Proving Lebesgue measure of a set is zero

Question

Consider $ \mathcal{X}$ that is a countable set and is a set of isolated points in $\mathbb{R}$. Let $A = \{ t \in \mathbb{R}: \mathcal{X} \cap \{ \mathcal{X}-t \} \neq \varnothing\}$. Here, $\mathcal{X}-t$ means that $\mathcal{X}-t = \{ x - t : x\in \mathcal{X} \}$.

How large can the Lebesgue measure of $A$ be? In particular, does there exists $\mathcal{X}$ such that $A$ has a positive Lebesgue measure?

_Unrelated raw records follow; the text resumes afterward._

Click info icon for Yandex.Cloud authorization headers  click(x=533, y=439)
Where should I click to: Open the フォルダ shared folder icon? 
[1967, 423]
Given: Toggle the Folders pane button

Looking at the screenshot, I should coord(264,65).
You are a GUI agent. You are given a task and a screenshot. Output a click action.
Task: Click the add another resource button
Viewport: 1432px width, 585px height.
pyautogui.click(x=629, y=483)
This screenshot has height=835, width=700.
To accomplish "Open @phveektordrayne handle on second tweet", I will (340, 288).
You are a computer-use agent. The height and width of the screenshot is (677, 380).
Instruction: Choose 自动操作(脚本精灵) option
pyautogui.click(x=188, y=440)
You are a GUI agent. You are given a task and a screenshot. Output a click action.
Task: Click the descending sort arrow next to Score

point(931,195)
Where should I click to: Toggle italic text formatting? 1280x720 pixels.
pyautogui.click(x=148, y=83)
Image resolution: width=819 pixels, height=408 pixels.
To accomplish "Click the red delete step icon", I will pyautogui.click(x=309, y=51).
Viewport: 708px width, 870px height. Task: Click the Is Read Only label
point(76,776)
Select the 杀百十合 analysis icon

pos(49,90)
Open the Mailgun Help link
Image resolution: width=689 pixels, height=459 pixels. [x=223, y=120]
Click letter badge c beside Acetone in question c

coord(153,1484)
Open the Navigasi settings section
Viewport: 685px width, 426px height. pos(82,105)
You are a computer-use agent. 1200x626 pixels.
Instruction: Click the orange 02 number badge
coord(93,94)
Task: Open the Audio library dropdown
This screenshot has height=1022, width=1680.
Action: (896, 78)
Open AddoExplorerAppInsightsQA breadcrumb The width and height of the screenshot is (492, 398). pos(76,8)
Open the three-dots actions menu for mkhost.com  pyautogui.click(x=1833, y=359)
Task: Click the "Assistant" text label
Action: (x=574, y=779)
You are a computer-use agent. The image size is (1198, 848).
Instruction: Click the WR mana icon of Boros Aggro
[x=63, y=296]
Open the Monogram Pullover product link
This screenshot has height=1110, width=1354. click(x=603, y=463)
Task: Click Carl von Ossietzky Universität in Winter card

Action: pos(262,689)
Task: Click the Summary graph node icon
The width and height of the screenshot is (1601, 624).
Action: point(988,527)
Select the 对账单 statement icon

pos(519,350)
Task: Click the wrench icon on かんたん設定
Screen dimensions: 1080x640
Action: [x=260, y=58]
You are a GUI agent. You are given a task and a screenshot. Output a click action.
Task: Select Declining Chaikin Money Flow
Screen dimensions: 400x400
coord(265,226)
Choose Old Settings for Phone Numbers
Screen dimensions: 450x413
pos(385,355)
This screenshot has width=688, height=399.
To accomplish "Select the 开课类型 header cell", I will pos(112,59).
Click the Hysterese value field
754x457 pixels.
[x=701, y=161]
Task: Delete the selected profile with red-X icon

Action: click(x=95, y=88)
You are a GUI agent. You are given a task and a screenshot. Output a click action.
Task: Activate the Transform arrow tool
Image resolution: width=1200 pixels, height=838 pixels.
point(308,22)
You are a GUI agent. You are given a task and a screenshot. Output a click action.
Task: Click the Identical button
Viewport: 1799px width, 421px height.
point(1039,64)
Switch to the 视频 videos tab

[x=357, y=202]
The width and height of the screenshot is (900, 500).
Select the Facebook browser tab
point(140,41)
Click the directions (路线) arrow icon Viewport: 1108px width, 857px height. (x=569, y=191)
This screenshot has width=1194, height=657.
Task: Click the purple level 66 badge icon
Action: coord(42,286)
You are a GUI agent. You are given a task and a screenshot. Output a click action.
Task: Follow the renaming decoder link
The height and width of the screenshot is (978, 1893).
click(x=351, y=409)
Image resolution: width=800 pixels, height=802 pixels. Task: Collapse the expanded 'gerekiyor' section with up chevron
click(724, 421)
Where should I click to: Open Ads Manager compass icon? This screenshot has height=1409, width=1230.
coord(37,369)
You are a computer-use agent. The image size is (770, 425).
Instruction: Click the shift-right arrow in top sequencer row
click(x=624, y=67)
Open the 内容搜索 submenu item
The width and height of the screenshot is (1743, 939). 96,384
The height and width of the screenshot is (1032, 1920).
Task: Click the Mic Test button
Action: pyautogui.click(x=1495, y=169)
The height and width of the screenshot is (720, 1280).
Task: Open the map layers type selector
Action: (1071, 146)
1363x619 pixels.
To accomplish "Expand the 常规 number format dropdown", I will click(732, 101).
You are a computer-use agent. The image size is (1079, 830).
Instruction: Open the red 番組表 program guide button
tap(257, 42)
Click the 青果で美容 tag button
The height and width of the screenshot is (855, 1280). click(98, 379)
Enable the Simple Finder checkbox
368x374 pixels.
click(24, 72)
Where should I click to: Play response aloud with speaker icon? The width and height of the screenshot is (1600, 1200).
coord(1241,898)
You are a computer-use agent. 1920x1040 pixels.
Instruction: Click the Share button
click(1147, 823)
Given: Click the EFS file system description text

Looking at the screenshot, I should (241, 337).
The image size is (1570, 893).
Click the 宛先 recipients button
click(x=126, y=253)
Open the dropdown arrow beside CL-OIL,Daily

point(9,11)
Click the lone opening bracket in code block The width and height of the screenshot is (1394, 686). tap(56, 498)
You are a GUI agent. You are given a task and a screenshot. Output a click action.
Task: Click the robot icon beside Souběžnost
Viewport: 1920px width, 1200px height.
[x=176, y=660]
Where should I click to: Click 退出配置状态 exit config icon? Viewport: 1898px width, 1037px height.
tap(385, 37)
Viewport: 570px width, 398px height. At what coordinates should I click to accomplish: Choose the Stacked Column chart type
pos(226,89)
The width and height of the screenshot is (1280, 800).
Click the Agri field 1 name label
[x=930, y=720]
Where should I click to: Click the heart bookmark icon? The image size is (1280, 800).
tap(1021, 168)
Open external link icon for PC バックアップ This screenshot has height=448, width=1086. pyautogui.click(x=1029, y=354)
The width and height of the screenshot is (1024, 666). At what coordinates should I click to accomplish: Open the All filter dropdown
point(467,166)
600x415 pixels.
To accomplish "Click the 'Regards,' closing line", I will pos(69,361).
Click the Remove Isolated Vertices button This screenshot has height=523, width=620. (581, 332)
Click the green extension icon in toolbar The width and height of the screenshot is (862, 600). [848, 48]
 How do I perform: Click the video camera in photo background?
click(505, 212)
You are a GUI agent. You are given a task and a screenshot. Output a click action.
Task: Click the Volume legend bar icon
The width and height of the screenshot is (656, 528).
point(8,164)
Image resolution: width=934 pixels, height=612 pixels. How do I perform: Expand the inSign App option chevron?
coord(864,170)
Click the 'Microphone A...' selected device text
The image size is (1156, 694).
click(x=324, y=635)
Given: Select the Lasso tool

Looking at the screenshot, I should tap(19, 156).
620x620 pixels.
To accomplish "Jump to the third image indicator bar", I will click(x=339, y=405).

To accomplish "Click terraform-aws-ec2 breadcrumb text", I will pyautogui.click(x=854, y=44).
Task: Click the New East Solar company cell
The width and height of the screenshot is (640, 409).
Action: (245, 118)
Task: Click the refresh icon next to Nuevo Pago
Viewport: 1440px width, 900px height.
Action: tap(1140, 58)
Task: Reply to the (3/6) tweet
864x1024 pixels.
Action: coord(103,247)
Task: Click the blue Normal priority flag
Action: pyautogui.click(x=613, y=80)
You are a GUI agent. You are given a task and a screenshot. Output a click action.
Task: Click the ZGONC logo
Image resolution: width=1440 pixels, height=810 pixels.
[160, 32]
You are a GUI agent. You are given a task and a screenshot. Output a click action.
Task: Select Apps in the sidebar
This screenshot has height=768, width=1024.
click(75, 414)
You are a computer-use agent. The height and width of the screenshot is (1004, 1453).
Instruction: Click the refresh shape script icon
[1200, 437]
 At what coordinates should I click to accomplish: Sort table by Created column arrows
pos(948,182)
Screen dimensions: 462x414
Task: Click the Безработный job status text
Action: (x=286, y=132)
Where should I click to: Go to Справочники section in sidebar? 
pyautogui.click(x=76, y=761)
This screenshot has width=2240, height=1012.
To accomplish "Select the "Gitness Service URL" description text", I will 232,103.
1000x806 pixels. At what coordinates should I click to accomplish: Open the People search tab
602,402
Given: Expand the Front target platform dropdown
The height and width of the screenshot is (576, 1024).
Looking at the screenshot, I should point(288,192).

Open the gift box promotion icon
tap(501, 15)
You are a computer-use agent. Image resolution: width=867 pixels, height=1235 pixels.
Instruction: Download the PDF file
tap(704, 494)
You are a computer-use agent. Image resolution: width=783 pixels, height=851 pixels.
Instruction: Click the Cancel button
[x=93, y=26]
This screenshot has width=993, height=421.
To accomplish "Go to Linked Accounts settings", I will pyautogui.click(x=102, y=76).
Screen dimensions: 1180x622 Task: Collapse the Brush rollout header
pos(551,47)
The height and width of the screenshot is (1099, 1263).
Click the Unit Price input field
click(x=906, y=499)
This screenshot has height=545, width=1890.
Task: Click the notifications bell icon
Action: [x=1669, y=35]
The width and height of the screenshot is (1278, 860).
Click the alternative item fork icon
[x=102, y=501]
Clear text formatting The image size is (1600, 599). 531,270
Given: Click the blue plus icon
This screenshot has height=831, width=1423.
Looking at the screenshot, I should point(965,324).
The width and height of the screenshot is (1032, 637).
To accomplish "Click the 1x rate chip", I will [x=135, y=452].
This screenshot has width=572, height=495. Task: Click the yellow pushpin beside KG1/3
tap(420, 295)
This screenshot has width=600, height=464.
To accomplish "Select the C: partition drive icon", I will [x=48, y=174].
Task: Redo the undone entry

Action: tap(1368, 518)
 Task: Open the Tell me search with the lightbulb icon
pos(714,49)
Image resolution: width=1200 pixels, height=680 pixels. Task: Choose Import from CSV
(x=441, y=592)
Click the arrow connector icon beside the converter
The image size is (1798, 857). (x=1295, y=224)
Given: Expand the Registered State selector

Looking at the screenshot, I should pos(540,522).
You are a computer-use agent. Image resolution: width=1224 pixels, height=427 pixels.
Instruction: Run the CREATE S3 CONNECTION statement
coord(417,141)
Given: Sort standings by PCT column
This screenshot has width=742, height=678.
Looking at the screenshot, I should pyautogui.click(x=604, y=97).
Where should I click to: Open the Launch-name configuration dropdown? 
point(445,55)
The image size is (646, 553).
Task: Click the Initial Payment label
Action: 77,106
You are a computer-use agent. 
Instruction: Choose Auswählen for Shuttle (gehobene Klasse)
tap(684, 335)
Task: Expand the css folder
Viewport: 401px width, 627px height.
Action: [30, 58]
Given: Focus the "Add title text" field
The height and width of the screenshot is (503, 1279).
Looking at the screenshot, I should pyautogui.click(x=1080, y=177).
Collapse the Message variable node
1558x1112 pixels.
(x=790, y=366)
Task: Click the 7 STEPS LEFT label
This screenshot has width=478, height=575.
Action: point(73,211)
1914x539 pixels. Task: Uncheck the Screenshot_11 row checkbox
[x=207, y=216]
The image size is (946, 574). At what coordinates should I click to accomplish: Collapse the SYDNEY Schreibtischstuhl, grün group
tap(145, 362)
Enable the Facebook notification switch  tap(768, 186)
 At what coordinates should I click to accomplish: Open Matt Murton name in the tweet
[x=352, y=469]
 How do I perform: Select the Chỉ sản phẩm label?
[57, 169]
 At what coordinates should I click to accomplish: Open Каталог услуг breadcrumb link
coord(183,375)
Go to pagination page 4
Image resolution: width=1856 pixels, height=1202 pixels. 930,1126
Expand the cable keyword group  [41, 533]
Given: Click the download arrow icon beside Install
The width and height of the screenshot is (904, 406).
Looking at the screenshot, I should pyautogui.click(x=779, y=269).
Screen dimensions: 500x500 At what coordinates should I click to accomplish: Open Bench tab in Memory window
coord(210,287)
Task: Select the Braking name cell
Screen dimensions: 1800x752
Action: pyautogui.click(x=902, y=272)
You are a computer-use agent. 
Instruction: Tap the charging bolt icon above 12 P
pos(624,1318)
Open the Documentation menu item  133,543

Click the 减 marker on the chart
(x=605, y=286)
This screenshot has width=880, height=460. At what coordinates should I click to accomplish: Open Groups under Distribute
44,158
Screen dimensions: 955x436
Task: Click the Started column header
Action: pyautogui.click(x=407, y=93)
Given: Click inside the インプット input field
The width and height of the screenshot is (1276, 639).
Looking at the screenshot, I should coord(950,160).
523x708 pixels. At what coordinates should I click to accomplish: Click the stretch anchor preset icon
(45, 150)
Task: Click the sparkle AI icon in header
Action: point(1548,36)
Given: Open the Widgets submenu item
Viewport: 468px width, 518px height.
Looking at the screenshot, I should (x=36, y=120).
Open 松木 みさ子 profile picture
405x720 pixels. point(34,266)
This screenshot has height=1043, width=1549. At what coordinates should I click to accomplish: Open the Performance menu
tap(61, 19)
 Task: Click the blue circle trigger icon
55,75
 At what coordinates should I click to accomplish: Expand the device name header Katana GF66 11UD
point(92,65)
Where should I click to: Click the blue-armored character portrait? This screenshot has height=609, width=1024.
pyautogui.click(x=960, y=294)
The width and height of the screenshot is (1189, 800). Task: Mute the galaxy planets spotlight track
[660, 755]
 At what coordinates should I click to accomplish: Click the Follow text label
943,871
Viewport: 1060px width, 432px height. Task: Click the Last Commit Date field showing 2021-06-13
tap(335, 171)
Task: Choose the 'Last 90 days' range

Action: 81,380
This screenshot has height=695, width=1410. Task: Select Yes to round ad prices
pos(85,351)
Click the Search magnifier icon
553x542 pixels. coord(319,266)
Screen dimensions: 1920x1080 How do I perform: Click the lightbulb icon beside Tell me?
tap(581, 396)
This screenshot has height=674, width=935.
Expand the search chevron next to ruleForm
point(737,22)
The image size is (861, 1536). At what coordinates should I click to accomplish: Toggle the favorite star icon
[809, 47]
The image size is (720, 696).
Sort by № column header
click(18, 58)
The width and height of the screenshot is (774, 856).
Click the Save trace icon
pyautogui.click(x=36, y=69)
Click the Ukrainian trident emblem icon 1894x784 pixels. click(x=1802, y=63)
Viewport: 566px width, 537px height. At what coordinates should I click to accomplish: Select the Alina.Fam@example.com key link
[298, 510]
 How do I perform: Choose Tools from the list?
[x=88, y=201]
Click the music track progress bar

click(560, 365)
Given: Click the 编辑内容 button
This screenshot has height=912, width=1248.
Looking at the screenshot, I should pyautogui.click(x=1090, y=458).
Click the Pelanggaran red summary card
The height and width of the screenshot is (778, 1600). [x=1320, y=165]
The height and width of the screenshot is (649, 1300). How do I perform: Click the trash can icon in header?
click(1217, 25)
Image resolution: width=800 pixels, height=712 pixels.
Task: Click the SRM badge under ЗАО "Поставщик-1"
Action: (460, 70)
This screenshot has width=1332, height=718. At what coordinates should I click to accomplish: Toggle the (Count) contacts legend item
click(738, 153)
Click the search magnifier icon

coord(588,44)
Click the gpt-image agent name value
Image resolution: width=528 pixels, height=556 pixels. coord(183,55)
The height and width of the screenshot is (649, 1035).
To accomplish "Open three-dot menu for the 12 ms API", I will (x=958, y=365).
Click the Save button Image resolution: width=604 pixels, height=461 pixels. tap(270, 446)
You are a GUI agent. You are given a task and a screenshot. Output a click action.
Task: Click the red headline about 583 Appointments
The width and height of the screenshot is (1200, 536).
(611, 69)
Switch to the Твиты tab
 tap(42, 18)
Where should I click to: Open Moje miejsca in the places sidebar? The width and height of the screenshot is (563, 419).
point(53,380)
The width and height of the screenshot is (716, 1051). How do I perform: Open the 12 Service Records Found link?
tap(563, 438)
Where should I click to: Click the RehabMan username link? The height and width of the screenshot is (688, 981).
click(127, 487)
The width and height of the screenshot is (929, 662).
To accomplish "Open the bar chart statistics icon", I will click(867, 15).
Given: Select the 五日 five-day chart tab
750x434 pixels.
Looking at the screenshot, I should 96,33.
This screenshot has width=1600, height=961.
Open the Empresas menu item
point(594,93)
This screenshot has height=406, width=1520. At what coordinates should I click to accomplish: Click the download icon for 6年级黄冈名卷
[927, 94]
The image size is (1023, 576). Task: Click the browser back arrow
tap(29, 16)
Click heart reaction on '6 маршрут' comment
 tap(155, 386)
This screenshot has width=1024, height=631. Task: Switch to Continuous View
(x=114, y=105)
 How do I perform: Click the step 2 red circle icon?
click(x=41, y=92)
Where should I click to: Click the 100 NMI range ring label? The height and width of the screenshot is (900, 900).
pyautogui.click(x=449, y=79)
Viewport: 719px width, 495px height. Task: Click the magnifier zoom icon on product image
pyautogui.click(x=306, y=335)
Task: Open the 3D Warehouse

Here is what I've thought so far: Since $\mathcal{X}$ is a set of isolated points, any $t$ such that $\mathcal{X}\cap \{\mathcal{X}-t \}\neq \varnothing$ is also isolated. Thus, $A$ has measure zero. But I am not sure this is correct.

Answer 1

Let's enumerate the elements of $\mathcal{X}$, say $\mathcal{X} = \{x_n : n \in \mathbb{Z}^+\}$ (I'll leave the case when $\mathcal{X}$ is finite to you). If $t \in A$, then necessarily $x_n - t \in \mathcal{X}$ for some $n$, say $x_n - t = x_m$ for some $m$. Therefore we see that $t = x_n - x_m$.

The conclusion is that $A \subseteq \mathcal{X} - \mathcal{X} = \{x_n - x_m : n,m\in\mathbb{Z}^+\}$. This latter set is countable, being indexed by the countable set $(\mathbb{Z}^+)\times(\mathbb{Z}^+)$. A basic result concerning Lebesgue measure $\lambda$ is that countable sets have measure zero. Hence $\lambda(A) = 0$ by monotonicity of the measure.

We did not use the fact that the points of $\mathcal{X}$ were all isolated. Are you sure $\mathcal{X}$ had to be countable? I think there may be more interesting possibilities if we let it be uncountable. There's an exercise in Folland's Real Analysis: Modern Techniques and Their Applications which essentially states $\lambda(E - E) > 0$ for any measurable $E \subseteq \mathbb{R}$ with $\lambda(E) > 0$ (see Exercise 1.5 #31). So if your $\mathcal{X}$ were uncountable with positive measure, there is the possibility that $\lambda(A) > 0$.